→ **Supplied passage**
== Segment start ==

Cooperation in bloom at US political marathon

This week has seen a political marathon, with the UN general assembly, Security Council session, and the G20 summit taking place, all in the USA. Nuclear disarmament was in focus, and Iran's program in particular.

Iran, nukes and new security realities dominated the week in America: first at the UN General Assembly, and then in Pittsburgh for the G20 summit.

As Iran’s President Ahmadinejad delivered a restrained speech to the UN, the world again learned that there is little restrained about his actions.

As it turned out, Iran has more than one uranium enrichment facility. This pushed concerns to a head.

"Iran is breaking the rules that all nations must follow," US President Barack Obama stated.

It sent signals to world leaders that the time to act is now. Russia, which usually calls for diplomatic influence rather than further sanctions on Iran, wants full disclosure, or else repercussions will follow.

“We must create comfortable conditions to facilitate Iran's co-operation, and must create incentives,” President Medvedev said at a Pittsburgh press briefing.

“Several stimuli could be adopted, which I have discussed together with the US president. If those incentives don’t work and there is no co-operation, then other mechanisms come into force,” he added.

Dmitry Medvedev wants Iran to give UN nuclear inspectors all the information they want on the facility. Tehran says it’ll let inspectors look around, but the Iranian President’s tone still speaks volumes:

"Iran must do so and so, Iran must do this and that. We're saying 'what business of yours is it to tell us what we must or must not do?’” Ahmadinejad said during his speech in New York.

Iran will get its chance to prove its nuclear plans are peaceful at the upcoming six-party talks in New York. If it doesn't, Russia has given a wink to America that it could support the stricter measures which the US is calling for.

At the UN meeting, world leaders gave special focus to halting the spread of nuclear weapons. The Security Council unanimously agreed on disarmament, with Moscow underlining that it must go hand-in-hand with defense co-operation.

Russia and the US are leading by example, by cutting their own stockpiles. And both are poised to sign up to banning nuclear tests before the year is out.

== Segment end ==

→ **What you need to do**
1. Answer these questions from the report on Iran and the G20 week:
(a) In which city was the G20 summit held?
(b) What did the Security Council unanimously agree on?
(c) By when are Russia and the US poised to sign up to banning nuclear tests?
2. Continue the report on Iran and the G20 week from its last sentence, in the same news style.
The listing comes from a separate source and has no connection to the report on Iran and the G20 week.

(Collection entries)
== Segment start ==

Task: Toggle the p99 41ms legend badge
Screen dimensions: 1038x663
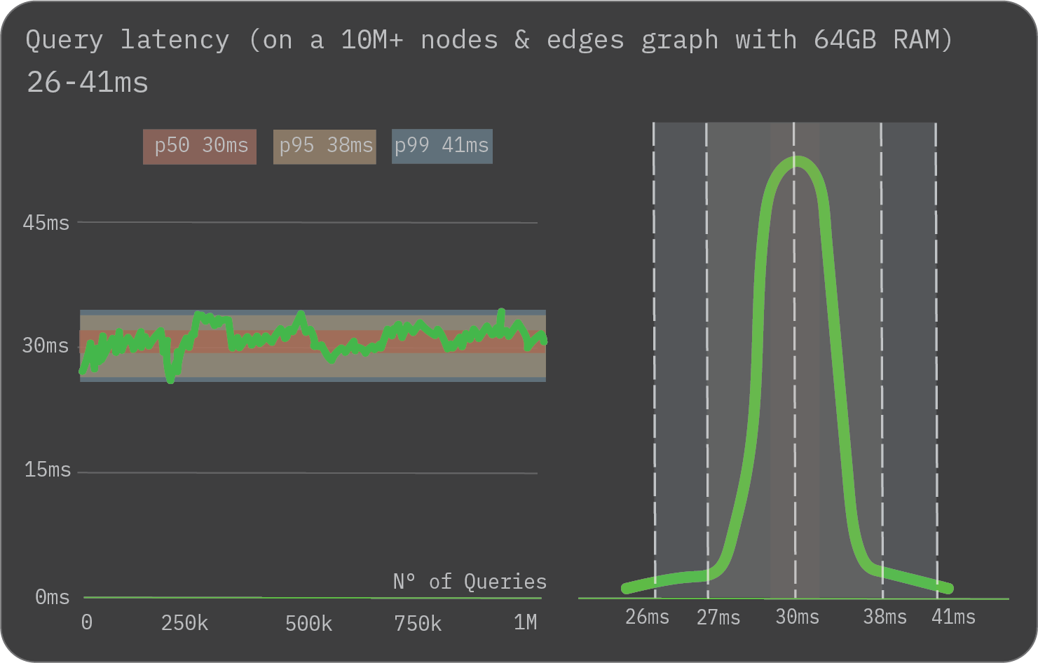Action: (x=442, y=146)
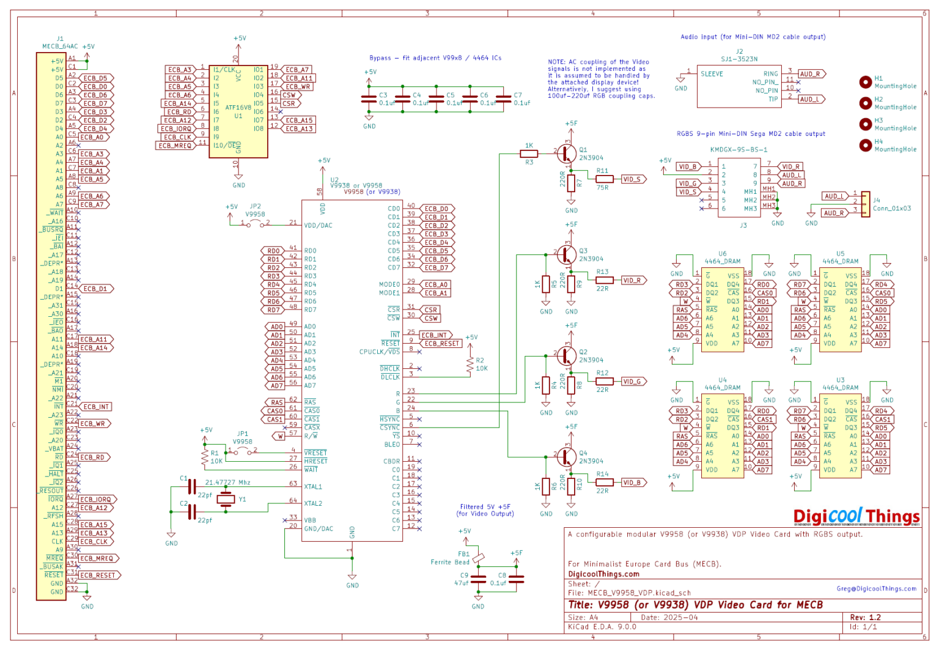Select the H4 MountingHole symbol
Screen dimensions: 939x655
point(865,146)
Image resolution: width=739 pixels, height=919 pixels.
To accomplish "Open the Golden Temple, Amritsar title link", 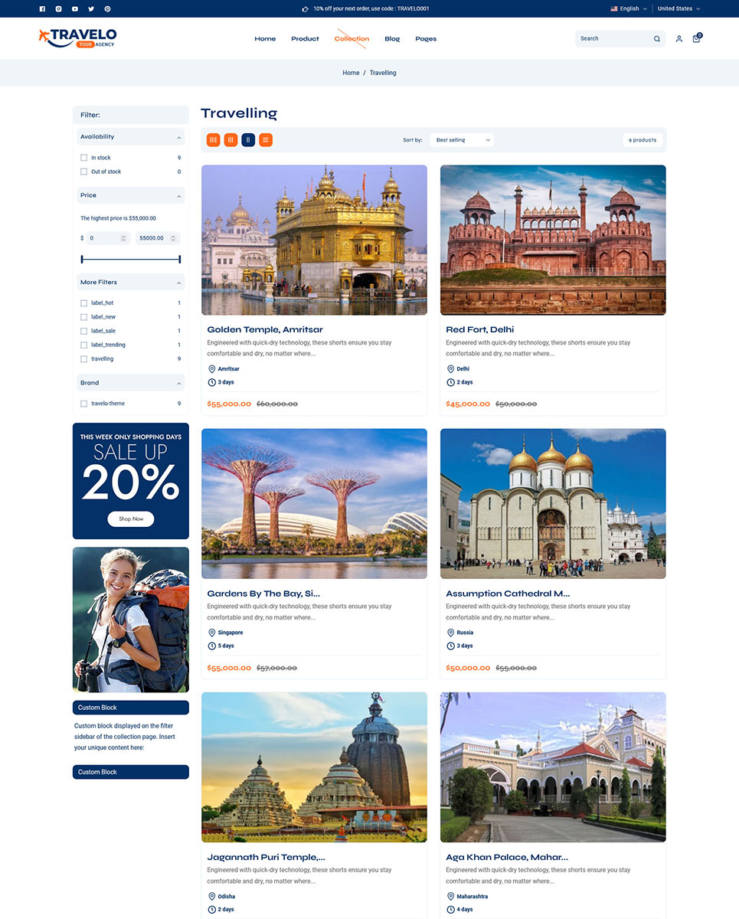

== Segment end ==

→ **Answers to each task**
1.
(a) Pittsburgh
(b) Disarmament
(c) Before the year is out

2.
"We will pursue a new agreement with Russia to substantially reduce our strategic warheads and launchers. We will move forward with ratification of the Test Ban Treaty, and work with others to bring the treaty into force so that nuclear testing is permanently prohibited," Barack Obama stated.

Such goals are now even closer following a sea change in Washington’s attitude on missile defense. It’s massively revising its Eastern European shield – a move that’s warmly welcomed by Russia, which is now withdrawing from plans to put weapons in its Baltic territory of Kaliningrad.

"Taking into consideration that the US plan has been cancelled, it's natural that I would decide not to place the Iskander missile system in that part of our country," Medvedev noted while speaking in Pittsburgh.

America’s new twist on politics chimes with Russia’s desire to see an end to a unilateral approach. And especially with Dmitry Medvedev’s call for a new global security architecture.

The Russian president promoted the initiative at a forum on international defense in central Russia at the beginning of the month. And it’s a goal that the major world players have been trying to make happen this week

It’s the kind of political outreach the world’s been waiting for, and a strong start to tackling issues that have blighted Russia-US relations for years.

But perhaps the key result in this week of major diplomacy is that, if Moscow and Washington can mend such deep scars, the world’s key players can focus on turning global threats into security and fear into trust.